When 5.2 was first launched, o3 did a notably better job at a lot of analytical prompts (e.g. "Based on the attached weight log and data from my calorie tracking app, please calculate my TDEE using at least 3 different methodologies").

o3 frequently used tables to present information, which I liked a lot. 5.2 rarely does this - it prefers to lay out information in paragraphs / blog post style.

I'm not sure if o3 responses were better, or if it was just the format of the reply that I liked more.

If it's just a matter of how people prefer to be presented their information, that should be something LLMs are equipped to adapt to at a user-by-user level based on preferences.

I thought it was based on the user thumbs-up and thumbs-down reactions, it evolving the way that it does makes it pretty obvious that users want their asses licked

They have added settings for this now - you can dial up and down how “warm” and “enthusiastic” you want the models to be. I haven’t done back to back tests to see how much this affects sycophancy, but adding the option as a user preference feels like the right choice.

If anyone is wondering, the setting for this is called Personalisation in user settings.

This doesn't come as too much of a surprise to me. Feels like it mirrors some of the reasons why toxic positivity occurs in the workplace.

Put on a good show, offer something novel, and people will gleefully march right off a cliff while admiring their shiny new purchase.

you haven't been in tech long enough if you don't realize most decisions are decided by "engagement"

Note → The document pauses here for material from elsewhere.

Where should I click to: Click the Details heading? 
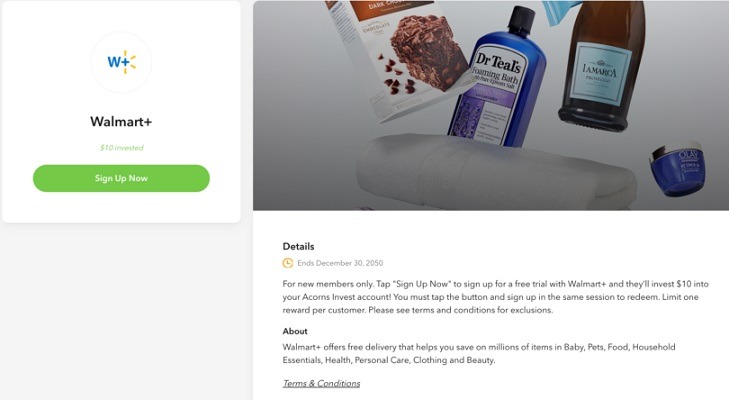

if a user spends more time on it and comes back, the product team winds up prioritizing whichever pattern was supporting that. it's just a continual selective evolution towards things that keep you there longer, based on what kept everyone else there longer

Your absolutely right. You’re not imagining it. Here is the quiet truth:

You’re not imagining it, and honestly? You're not broken for feeling this—its perfectly natural as a human to have this sentiment.